P. R. Y a-t-il un écueil dans votre personnage ?
 
D. S. Je n’aimerais pas tomber dans quelque chose d’hystérique. Maquet pourrait très vite devenir débordé par sa propre colère : j’essaie de ne pas aller là-dedans.
 
P. R. La mise en scène de Tristan Petitgirad est très classique.
 
D. S. Oui. La pièce est un huis-clos en temps réel : les unités de temps, de lieu et d’action sont respectées. Tristan voulait monter une pièce classique dans la forme, et donner de la modernité dans le jeu, dans l’énergie. On n’est pas en train d’expérimenter du théâtre contemporain, d’essayer de mettre de la vidéo là où il n’y en a pas besoin, de mettre un décor suggestif. On est dans le réalisme : ça me va très bien. Tristan est un metteur en scène très musical. Il travaille beaucoup à l’oreille.
 
P. R. C’est-à-dire ?
 
D. S. Tristan aime les sons, les voix, les musiques. Il a une vraie vision musicale de la pièce : le crescendo, le piano… Comme une partition. Le théâtre La Bruyère est parfait pour ça : je peux parler comme je vous parle en ce moment et le dernier rang m’entendra de manière impeccable. La sonorité de la salle est très bonne, ce qui nous permet de jouer toutes les gammes de sonorité en étant toujours audibles. Dans certaines salles, on serait obligés d’être dans une énergie vocale qui nous empêcherait de nuancer comme on le fait là. Il y a aussi une proximité agréable avec les gens.
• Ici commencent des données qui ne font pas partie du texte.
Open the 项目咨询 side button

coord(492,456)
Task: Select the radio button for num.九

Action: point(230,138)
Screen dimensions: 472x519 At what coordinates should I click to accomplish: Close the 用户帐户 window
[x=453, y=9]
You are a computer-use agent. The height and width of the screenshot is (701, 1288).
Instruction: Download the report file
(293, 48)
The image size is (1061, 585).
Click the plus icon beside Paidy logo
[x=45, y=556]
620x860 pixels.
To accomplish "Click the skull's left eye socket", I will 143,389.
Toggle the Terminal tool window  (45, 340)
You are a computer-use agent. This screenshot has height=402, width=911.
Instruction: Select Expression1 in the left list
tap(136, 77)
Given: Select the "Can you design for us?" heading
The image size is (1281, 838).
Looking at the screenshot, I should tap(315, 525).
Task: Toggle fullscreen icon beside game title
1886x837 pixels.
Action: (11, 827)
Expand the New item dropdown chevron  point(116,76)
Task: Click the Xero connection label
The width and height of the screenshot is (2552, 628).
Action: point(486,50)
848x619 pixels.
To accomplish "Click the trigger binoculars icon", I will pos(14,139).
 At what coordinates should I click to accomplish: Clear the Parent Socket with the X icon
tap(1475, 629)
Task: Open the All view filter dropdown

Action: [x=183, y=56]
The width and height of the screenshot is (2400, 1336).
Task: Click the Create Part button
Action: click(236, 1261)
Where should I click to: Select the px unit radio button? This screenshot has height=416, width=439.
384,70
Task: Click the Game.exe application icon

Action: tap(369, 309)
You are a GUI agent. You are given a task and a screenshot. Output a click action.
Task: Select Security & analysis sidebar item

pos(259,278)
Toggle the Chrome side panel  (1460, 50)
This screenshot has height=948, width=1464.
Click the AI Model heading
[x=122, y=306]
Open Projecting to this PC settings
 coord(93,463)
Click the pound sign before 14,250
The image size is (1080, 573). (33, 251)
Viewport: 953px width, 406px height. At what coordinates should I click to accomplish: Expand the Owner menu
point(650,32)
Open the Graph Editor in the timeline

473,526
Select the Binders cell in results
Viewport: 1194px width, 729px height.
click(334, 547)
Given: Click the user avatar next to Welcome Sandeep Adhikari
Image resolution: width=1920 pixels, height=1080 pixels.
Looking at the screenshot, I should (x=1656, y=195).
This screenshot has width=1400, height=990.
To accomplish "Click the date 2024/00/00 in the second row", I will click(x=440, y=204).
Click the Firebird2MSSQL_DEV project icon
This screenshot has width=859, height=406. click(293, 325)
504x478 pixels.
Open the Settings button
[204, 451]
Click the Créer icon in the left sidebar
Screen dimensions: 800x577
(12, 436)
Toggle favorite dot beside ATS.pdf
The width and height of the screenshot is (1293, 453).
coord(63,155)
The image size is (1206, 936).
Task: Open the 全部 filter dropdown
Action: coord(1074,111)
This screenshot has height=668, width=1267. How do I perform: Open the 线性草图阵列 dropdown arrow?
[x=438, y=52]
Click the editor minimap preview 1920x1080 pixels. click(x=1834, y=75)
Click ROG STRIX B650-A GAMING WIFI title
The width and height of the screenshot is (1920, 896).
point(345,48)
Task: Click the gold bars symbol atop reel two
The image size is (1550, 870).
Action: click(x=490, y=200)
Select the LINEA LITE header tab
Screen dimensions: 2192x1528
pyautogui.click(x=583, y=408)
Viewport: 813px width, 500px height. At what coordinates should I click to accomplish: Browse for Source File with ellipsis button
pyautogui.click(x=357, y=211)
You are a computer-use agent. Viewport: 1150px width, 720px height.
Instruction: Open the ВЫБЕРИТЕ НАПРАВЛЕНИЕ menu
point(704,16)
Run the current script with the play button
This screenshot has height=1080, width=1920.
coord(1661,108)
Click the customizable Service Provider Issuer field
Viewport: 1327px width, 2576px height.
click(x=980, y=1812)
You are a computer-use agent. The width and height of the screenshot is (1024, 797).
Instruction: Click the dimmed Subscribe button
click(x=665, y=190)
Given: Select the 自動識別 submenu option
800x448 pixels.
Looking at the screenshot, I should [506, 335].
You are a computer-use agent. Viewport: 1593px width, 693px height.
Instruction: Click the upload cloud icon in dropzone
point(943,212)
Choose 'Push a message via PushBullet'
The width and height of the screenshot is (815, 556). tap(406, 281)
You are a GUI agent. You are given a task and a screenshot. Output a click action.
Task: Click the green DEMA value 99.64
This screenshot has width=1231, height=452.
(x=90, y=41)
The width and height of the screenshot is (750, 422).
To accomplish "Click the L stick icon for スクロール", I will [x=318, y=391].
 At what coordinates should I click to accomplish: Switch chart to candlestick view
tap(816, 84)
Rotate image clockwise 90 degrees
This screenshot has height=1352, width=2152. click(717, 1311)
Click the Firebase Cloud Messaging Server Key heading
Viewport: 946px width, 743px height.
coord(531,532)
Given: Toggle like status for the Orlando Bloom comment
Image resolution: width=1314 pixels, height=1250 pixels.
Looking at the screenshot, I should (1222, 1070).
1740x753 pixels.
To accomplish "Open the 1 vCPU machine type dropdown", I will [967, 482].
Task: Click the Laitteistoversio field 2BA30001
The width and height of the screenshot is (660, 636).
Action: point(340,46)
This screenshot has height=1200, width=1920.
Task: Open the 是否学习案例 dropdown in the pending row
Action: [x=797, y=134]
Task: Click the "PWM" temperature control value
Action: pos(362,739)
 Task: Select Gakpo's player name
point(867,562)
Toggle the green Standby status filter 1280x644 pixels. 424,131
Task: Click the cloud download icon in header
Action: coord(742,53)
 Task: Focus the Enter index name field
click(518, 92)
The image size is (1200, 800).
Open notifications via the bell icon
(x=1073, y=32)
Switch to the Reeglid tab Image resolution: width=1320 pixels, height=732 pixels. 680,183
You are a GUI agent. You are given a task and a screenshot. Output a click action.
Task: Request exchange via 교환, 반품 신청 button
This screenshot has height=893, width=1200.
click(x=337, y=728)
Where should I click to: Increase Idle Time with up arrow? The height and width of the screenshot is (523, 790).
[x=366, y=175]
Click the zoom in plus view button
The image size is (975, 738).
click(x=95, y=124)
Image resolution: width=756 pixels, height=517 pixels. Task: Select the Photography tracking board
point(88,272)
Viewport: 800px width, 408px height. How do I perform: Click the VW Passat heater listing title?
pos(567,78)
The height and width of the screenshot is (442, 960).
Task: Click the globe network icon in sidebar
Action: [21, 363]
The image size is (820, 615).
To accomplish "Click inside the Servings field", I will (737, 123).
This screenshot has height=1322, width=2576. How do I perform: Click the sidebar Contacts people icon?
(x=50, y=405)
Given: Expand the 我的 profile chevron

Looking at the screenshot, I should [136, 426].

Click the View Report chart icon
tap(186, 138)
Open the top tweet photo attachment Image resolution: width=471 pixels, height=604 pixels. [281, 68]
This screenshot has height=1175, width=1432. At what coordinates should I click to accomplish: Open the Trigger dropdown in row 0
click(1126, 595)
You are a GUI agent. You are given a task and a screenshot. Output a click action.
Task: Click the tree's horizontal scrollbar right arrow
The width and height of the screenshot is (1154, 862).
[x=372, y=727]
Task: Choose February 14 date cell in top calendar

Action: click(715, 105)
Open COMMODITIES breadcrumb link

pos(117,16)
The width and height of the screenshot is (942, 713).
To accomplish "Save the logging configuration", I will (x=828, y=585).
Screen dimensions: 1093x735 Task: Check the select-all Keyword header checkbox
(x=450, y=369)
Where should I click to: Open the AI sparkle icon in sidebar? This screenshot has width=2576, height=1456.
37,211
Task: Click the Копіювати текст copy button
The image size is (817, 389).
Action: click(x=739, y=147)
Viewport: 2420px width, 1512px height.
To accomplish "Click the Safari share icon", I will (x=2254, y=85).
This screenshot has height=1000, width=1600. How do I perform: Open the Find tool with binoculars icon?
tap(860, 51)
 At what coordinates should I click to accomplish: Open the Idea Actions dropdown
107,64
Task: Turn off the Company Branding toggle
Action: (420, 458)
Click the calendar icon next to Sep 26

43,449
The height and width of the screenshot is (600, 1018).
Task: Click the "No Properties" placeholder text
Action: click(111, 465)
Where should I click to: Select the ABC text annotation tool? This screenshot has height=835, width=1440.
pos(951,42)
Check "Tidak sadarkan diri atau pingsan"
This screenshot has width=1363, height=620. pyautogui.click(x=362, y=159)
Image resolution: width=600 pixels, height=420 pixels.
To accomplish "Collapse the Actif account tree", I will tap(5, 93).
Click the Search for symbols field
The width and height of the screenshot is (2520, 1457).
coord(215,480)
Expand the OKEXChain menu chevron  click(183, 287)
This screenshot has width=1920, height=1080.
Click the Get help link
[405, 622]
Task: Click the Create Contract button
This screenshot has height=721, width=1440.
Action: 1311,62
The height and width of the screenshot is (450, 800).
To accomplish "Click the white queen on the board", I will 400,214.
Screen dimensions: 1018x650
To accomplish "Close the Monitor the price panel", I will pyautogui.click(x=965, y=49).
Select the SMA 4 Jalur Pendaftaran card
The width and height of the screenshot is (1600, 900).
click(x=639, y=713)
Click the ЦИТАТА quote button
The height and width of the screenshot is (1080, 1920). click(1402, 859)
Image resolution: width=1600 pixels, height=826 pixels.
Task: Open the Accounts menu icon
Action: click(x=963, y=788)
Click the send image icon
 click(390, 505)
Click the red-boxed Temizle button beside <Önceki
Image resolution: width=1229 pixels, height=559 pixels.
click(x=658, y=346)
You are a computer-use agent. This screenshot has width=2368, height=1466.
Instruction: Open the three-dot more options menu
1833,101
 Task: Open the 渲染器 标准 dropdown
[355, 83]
On le ressent très fortement dans les rares moments où l’on est face public durant le spectacle : je peux presque chuchoter et je sens le public avec moi.
 
 
Propos recueillis par Yann Albert en septembre 2018.
 
« Signé Dumas », de Cyril Gély et Éric Rouquette, théâtre La Bruyère jusqu’au 10 novembre 2018 (1h25).